= Liberty Medical =

Home delivery service

Corporate logo

Liberty Medical Supply, Inc. ("Liberty Medical") was an American home delivery service that sold diabetes testing supplies, prescription drugs, urology supplies, and ostomy supplies directly to consumers. The company was a subsidiary of Medco Health Solutions, Inc., which purchased Liberty Medical and its parent company, PolyMedica, in 2007. After Express Scripts acquired Medco, they sold Liberty Medical in December 2012 to members of its management team, and it now operates again as an independent company. Liberty Medical's corporate headquarters is located in Port St. Lucie, Florida. As of 2012, the company was one of the city's largest employers, with as many as 2,432 employees. By the end of 2013, the company headquarters employed as few as 940 employees, adding to the community's jobless rate of over 9%, and implemented 20% pay cuts for all employees.

==Liberty Medical Services==
Liberty Medical provides services to hundreds of thousands of patients through home delivery of their diabetes testing supplies, prescription medications, and other healthcare products that they need to manage their diabetes and related conditions. Since Liberty Medical offers free shipping, a free meter, and files insurance claims on the patient's behalf, in many cases the service results in no charge to the patient.

Liberty Medical has been expanding its product lines, offering a number of medical services and supplies in addition to diabetes testing supplies, such as prescription drugs, a personal emergency response system, sleep apnea equipment including CPAP masks, and ostomy and incontinence diabetes testing supplies.

==Advertising==
They have featured veteran character actor Wilford Brimley, who had been the spokesman since 1999 (and a diabetic since 1979). Wilford Brimley was famously known for the slogan "Call Liberty, they can help you live a better life", as well as telling diabetics to "check your blood sugar, and check it often". Other celebrity diabetics who have done at least one commercial for the company include Nell Carter, Phylicia Rashad, and Delta Burke.

==In popular culture==
Liberty Medical TV commercials have been parodied on Family Guy and Saturday Night Live. Since those parodies, YouTube users have created "mash-ups" of Liberty TV commercials featuring Wilford Brimley, garnering hundreds of thousands of views and creating an internet meme. Internet users have also posted pictures captioned "Diabeetus" in reference to Brimley's pronunciation of "diabetes".
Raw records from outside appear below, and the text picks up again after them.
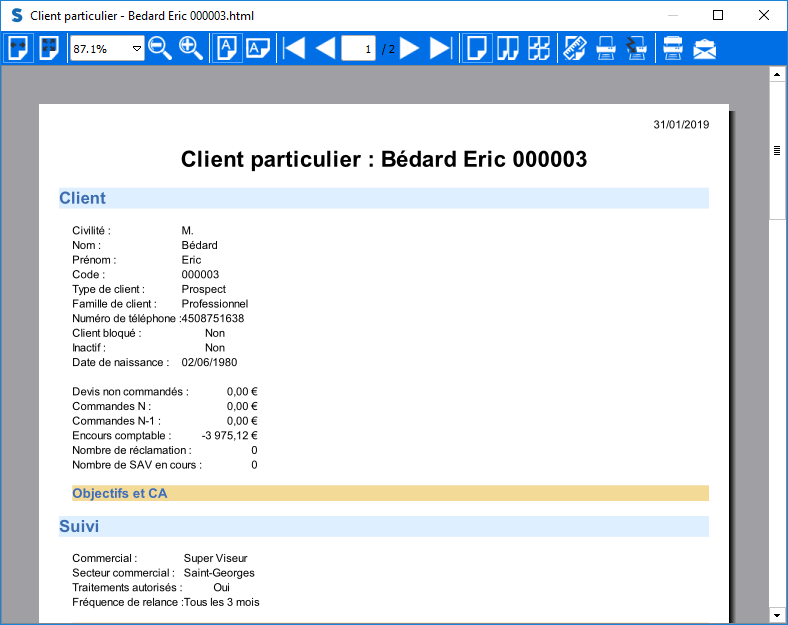Jump to the last page

click(440, 48)
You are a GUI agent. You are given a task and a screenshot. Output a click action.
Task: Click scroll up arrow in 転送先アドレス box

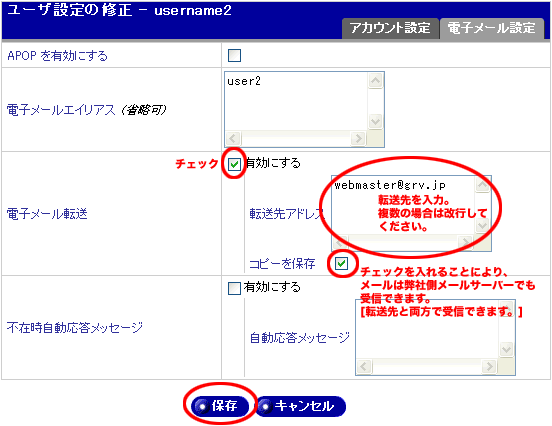482,184
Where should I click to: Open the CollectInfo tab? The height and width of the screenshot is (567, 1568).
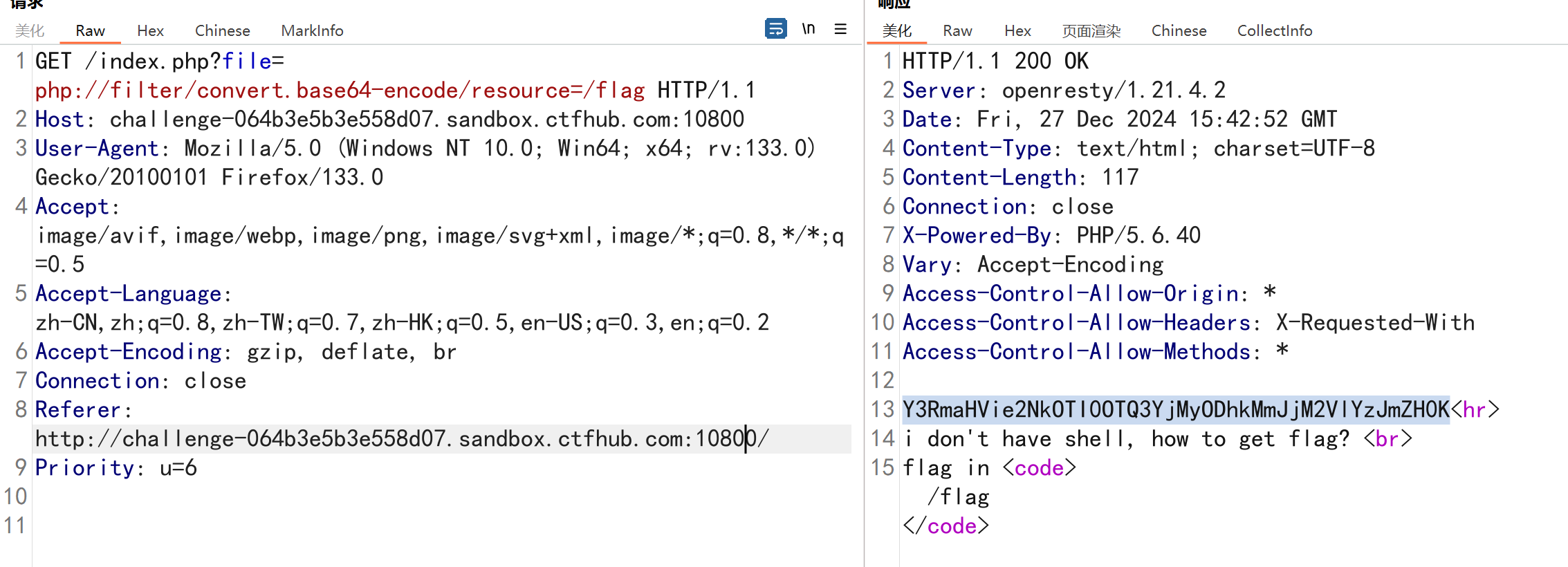(x=1274, y=31)
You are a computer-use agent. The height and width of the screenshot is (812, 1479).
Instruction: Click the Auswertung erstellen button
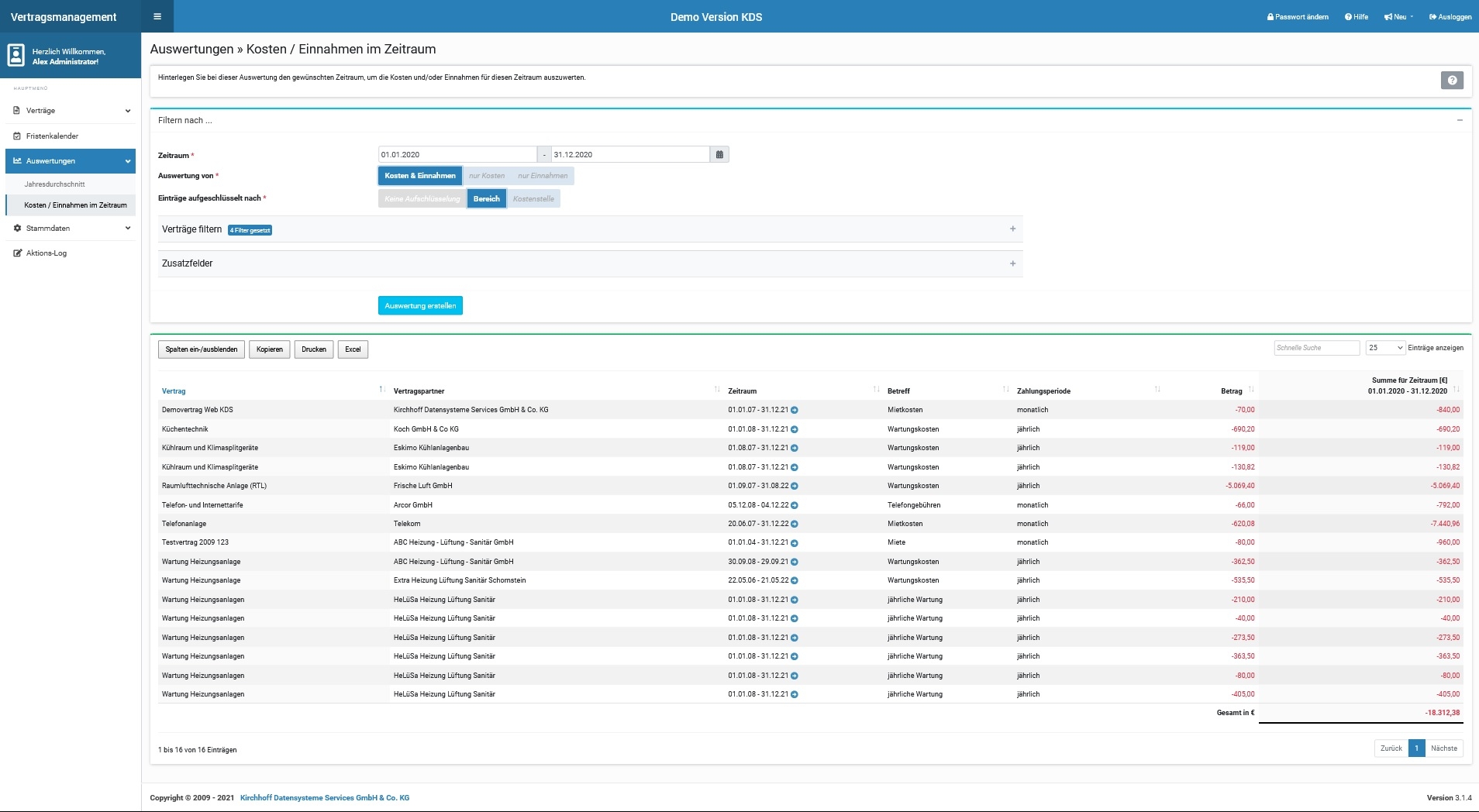420,306
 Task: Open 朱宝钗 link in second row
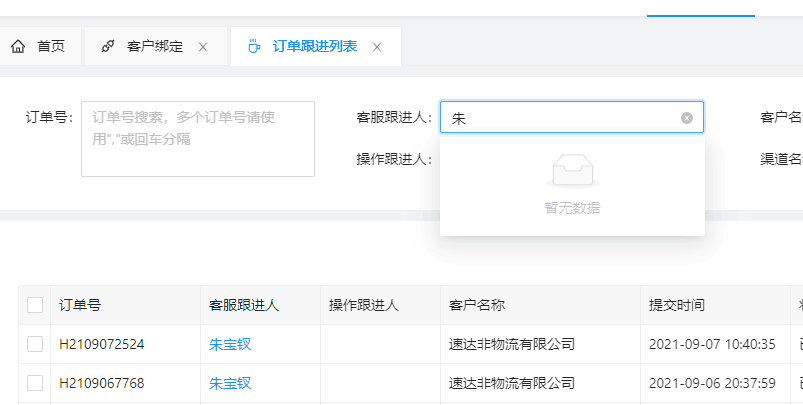point(229,383)
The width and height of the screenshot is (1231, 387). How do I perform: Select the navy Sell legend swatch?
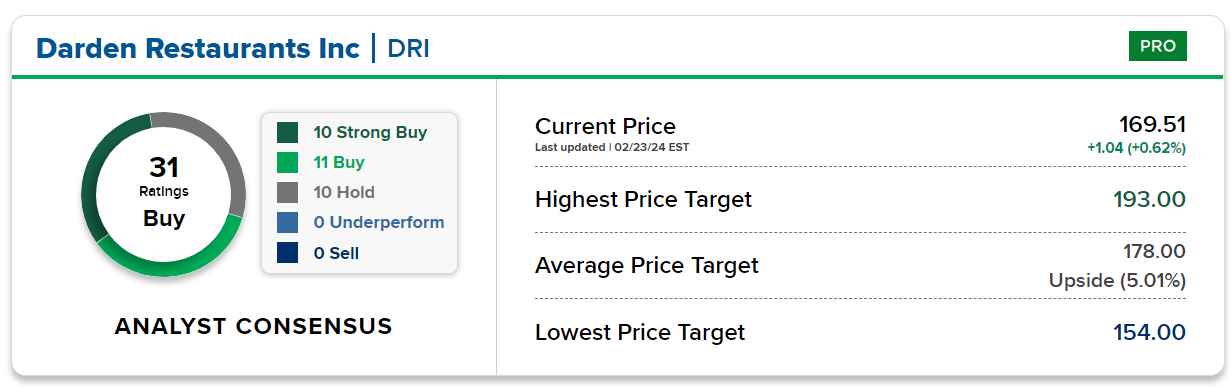click(x=287, y=253)
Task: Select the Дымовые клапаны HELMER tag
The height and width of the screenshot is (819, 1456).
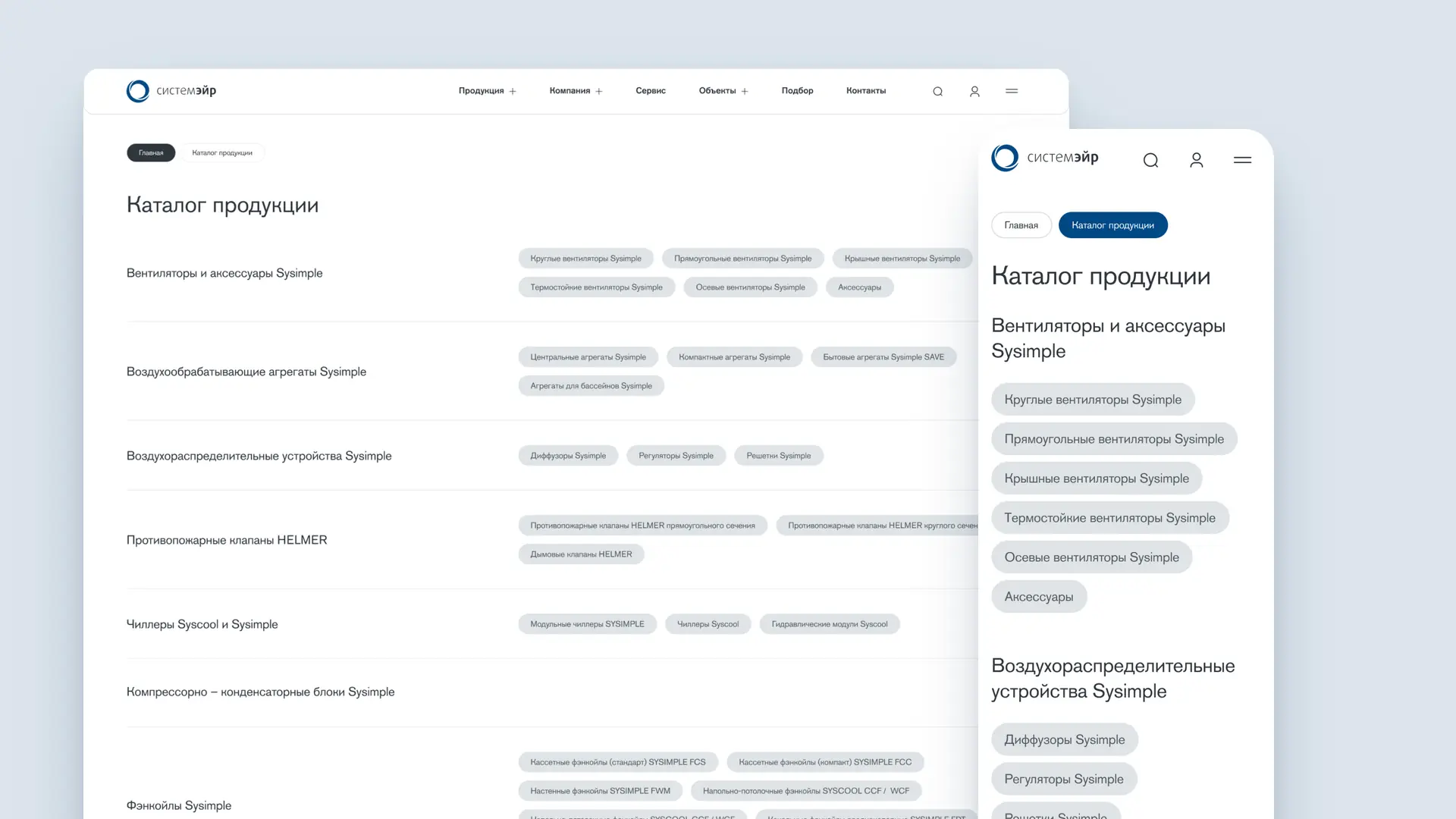Action: click(x=581, y=554)
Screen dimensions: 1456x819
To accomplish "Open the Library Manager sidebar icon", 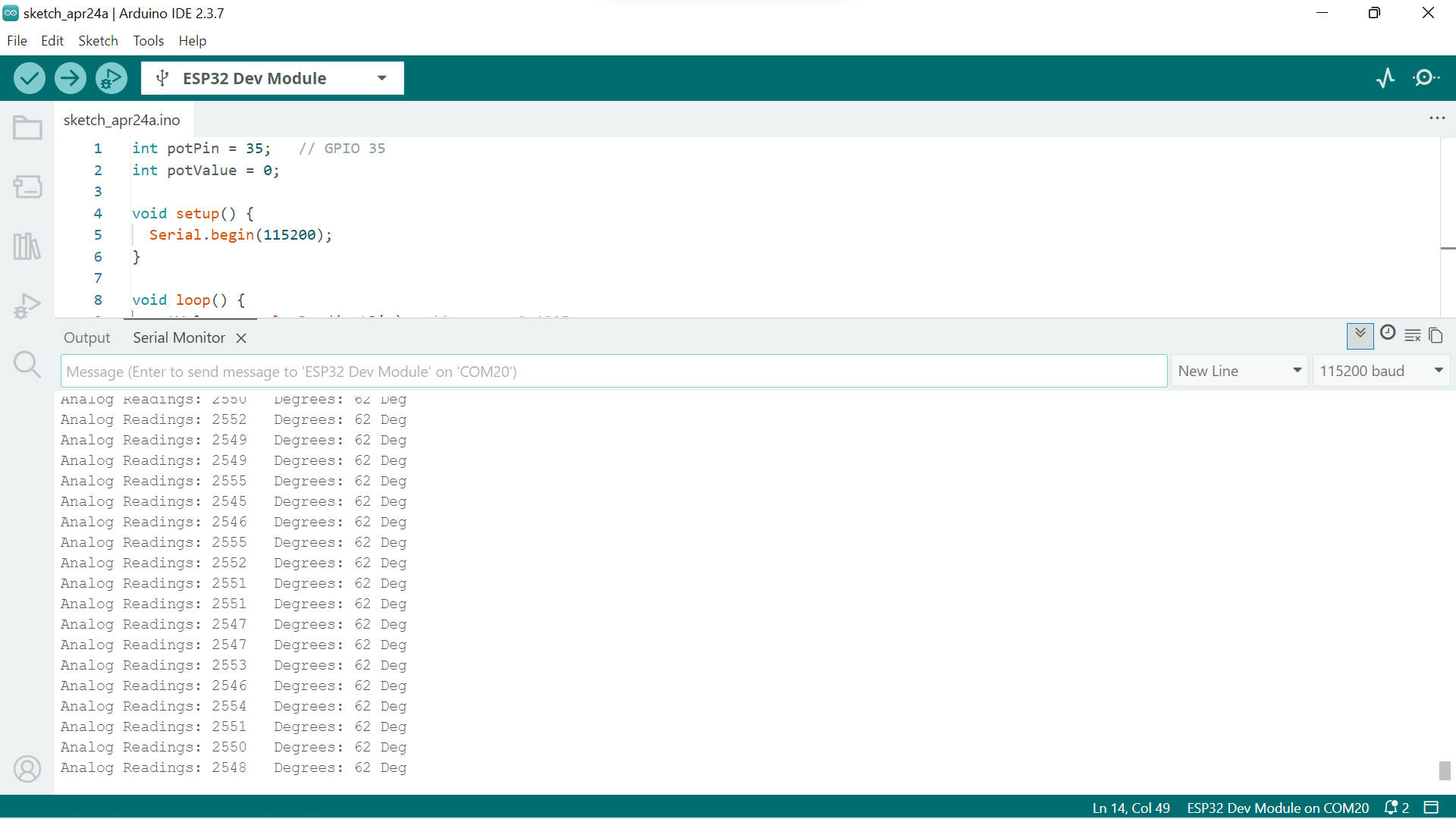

==American Diabetes Association==
Liberty Medical is a major contributor and National Strategic Partner of the American Diabetes Association (ADA), supporting the organization and its mission, "to prevent and cure diabetes and to improve the lives of all people affected by diabetes."

The company and the ADA collaborate in providing educational information to patients, including a campaign and series of articles called "I decide" that are published in Liberty's Health Matters magazine.

On December 19, 2008, Liberty Medical spokesman Wilford Brimley was recognized by the ADA for his advocacy efforts on behalf of diabetes awareness and education. The actor received the ADA's "Lifetime of Service" award during a ceremony at Liberty Medical headquarters in Port St. Lucie, Florida.

==Awards==
Liberty Medical's former parent company, PolyMedica, was ranked sixth in the Boston Globe's "Globe 100" (Best of Massachusetts' Business) in May 2006. [14]

==Regulatory Affairs and Compliance==
In 2001–2003, Polymedica Corp. and its subsidiary Liberty Medical Supply agreed to pay $35 million to resolve allegations that they submitted improper claims to Medicare for various diabetic and nebulizer products. Claims were allegedly submitted without a required doctor's order or prescription, and the companies failed to obtain and maintain documentation verifying the necessity of the level of treatment rendered. Under terms of the settlement, Polymedica agreed to comply with a corporate integrity agreement negotiated by HHS/OIG.

==Bankruptcy & Layoffs==
On February 15, 2013, it was announced that Liberty Medical Supply had filed for Chapter 11 bankruptcy protection, citing assets and liabilities of between $100 million and $500 million in the United States Bankruptcy Court for the District of Delaware. In 2017, Liberty Medical laid off 263 employees from their Port St. Lucie Office.